The Bajaj Pulsar! More so, the Pulsar 180, the motorcycle that started it all. A motorcycle that was India’s first performance motorcycle has gone through my UG’s, as Bajaj likes to call it. The manufacturer has been subtle in the way this motorcycle got updates, which is just like the rest of the Pulsars. However, Pulsar 180 wasn’t doing so well until now. The dealers said that it isn’t lucrative as before. The Pulsar 180 was always competing with the Yamaha Fazer at the consumer level. Despite it wasn’t direct competing on paper. That is a fact that no one will let you know, apart from a few.
Bajaj now decided, a logical upgrade to it by giving it the fairing that everyone loves and make the Pulsar 180, once loved, even more tempting. As a result, this new Pulsar 180F is born. A premium commuter worth a second look, even if you made your decision at first glance. Now that the Yamaha Fazer has taken a long sabbatical, does the Pulsar 180F become the best premium entry level commuter? We broke the story earlier in the year and we even rode the bike earlier in our video and now spent quality time with it to tell you what it is like.
The changes over the last few years have helped the Pulsar get modern yet retain the good old classic touch. The macho fuel tank, the fairing of the Pulsar 220 is iconic since 2008 and continues to do so. The modern touch comes from the Neon paint scheme on offer with orange hues and grey color reminding of the old silver color that the old Pulsar 200 and Pulsar 220 had for some time. The headlight with projector beams make illumination and spread superior than most of its rivals.
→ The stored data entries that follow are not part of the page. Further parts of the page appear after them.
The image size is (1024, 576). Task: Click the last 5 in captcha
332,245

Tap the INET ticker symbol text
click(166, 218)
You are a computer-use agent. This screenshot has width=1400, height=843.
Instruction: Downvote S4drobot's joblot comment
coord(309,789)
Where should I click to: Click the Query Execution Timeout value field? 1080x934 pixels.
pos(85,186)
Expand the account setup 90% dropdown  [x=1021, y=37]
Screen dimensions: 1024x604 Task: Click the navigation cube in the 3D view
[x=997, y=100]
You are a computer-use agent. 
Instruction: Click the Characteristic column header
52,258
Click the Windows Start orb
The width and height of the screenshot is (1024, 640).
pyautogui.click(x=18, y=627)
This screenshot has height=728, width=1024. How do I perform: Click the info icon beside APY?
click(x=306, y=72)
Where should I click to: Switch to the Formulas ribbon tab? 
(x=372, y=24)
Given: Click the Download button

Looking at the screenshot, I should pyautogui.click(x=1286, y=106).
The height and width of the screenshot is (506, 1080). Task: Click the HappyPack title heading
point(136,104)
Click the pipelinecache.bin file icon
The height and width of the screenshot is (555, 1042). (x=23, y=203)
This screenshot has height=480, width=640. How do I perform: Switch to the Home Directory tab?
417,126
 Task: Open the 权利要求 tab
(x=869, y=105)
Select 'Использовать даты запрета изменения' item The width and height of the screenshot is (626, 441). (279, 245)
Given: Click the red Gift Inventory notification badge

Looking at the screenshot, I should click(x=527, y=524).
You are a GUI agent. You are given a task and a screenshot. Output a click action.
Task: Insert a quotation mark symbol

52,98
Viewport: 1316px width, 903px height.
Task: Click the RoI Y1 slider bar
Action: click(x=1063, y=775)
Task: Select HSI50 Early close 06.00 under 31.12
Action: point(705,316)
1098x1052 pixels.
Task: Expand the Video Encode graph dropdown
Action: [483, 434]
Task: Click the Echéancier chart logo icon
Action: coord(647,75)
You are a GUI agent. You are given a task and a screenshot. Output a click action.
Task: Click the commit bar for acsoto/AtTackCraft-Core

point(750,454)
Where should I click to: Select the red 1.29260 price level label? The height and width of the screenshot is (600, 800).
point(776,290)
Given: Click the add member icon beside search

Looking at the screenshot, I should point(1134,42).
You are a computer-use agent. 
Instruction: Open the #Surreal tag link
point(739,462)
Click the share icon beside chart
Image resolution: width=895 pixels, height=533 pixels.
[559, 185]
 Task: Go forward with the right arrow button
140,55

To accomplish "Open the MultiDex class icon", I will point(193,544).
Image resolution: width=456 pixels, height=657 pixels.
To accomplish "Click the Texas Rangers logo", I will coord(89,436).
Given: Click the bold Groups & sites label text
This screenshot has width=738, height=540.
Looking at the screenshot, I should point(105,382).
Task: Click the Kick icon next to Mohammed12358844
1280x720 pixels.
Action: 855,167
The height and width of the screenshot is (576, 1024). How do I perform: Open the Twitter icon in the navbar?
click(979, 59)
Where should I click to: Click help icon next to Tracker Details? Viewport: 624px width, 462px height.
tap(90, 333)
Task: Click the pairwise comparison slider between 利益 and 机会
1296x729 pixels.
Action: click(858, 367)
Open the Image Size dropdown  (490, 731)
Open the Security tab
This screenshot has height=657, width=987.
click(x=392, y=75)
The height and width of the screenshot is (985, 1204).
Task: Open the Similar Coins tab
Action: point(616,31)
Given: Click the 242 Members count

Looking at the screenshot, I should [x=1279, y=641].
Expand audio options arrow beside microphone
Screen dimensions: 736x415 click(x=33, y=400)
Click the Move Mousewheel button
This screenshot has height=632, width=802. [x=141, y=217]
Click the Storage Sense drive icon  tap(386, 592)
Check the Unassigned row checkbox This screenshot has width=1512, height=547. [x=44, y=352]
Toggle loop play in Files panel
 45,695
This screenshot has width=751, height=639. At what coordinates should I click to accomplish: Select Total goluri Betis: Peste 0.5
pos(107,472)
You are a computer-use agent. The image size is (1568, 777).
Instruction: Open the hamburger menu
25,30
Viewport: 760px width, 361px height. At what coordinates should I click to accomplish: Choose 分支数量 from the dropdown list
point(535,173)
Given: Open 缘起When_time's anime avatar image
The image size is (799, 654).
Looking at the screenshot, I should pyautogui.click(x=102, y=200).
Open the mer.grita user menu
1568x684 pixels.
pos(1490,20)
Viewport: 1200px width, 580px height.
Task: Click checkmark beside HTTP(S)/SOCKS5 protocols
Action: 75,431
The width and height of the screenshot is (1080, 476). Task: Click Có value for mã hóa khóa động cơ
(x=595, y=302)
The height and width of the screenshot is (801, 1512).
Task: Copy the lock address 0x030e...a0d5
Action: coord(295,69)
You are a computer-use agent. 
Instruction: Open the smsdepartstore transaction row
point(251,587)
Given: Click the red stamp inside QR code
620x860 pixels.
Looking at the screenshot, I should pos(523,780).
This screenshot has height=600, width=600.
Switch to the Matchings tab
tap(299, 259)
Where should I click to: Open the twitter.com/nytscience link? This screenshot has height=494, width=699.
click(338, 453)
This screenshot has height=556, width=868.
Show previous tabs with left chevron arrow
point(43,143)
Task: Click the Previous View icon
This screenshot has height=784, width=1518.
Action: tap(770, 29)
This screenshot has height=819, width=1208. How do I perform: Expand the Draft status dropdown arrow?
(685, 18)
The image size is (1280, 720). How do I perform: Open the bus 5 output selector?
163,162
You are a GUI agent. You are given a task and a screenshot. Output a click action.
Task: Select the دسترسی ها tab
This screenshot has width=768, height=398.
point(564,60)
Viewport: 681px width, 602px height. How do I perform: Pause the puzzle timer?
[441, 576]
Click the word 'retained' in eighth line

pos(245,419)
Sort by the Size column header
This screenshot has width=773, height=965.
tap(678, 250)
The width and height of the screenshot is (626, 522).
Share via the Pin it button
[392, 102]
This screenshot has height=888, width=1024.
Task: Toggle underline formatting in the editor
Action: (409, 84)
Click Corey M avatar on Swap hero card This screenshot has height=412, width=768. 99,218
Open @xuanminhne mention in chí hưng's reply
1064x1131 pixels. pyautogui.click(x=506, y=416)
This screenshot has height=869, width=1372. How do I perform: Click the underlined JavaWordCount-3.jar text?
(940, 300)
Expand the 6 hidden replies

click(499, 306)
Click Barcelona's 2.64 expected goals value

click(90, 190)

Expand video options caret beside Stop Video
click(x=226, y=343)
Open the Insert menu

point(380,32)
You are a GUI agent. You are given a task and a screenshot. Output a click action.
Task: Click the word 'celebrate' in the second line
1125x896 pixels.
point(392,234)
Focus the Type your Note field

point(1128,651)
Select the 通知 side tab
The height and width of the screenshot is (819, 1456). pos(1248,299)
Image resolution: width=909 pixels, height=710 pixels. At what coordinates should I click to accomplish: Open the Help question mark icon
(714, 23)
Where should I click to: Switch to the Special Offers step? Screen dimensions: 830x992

The all black theme in the lower half part, the matte finish heat shield on the exhaust and rear-disc brake add more charm to the motorcycle. The switch gear continues to be backlit, the orange backlit of the speedometer is replaced with a blue one, but carries a lot of functions except for a simple clock. Fonts have changed and so has the tachometer. The ergonomics are of a higher riding position with low seat height and slightly more lower clip-on bar position. The overall posture is comfortable but slightly sporty to look at, not compromising comfort, some find this balance good, some don’t.
The engine has become so refined that is barely sounds and feels like the older generation of Pulsar. However, the low end torque, the slightly bassy exhaust note and rorty intake noise identifies itself as a Pulsar. The tall gearing, the decently fast spinning engine, the adequate low end torque and excellent mid range with, again, adequate top-end power makes this a great premium commuter as the extra oomph over a tradition 150/160cc helps. The added weight of the fairing wouldn’t help much as the power and torque figures of 17 BHP and 14 Nm of torque continue. The motorcycle used to weigh 140 kgs and now it weighs 146 kgs. Wow, i still remember these numbers by heart.
The handling was and is its achilles heel. The suspension at the front and rear has matured to an extent that is good enough while ridden sanely and far within the limits. However, push those limits you need to take the suspension at the rear to max pre-load to find out that it can actually climb up twisty road with ease and confidence. The tyres hold up and then when you push a wee bit more hard, the chassis then feels lofty-softy. Clearly, the dual cradle frame has come of age. Brakes are good with acceptable front lever bite and great progression after that. The front brake is backed by ABS so it doesn’t lock the wheel.
Front suspension is confidence inspiring and that chassis balance with a slightly long 1345 mm long wheelbase is good for commuting and high speed stability as the rake provides great feedback on the highway. Ergonomic flaws include the side panel on the right side pokubg you at slow speeds in traffic. Meanwhile, the seats continue to be good for normal size adults as there is little space to move around.
2019 Bajaj Pulsar 180F Review, Verdict
The Pulsar 180F is a great way to keep the unique cubic capacity alive, something that Bajaj started. A premium touch just before its life-cycle ends in the next two years is a fitting homage to a category and a package that is good, but not great enough to win the enthusiast back. In the end, someone loses, someone wins, and it’s the consumer looking out for a ‘premium sporty motorcycle’ that will find this as lucrative as ever and a bit more thanks to the new look and great bang for buck on offer. Time for Bajaj to start fresh then!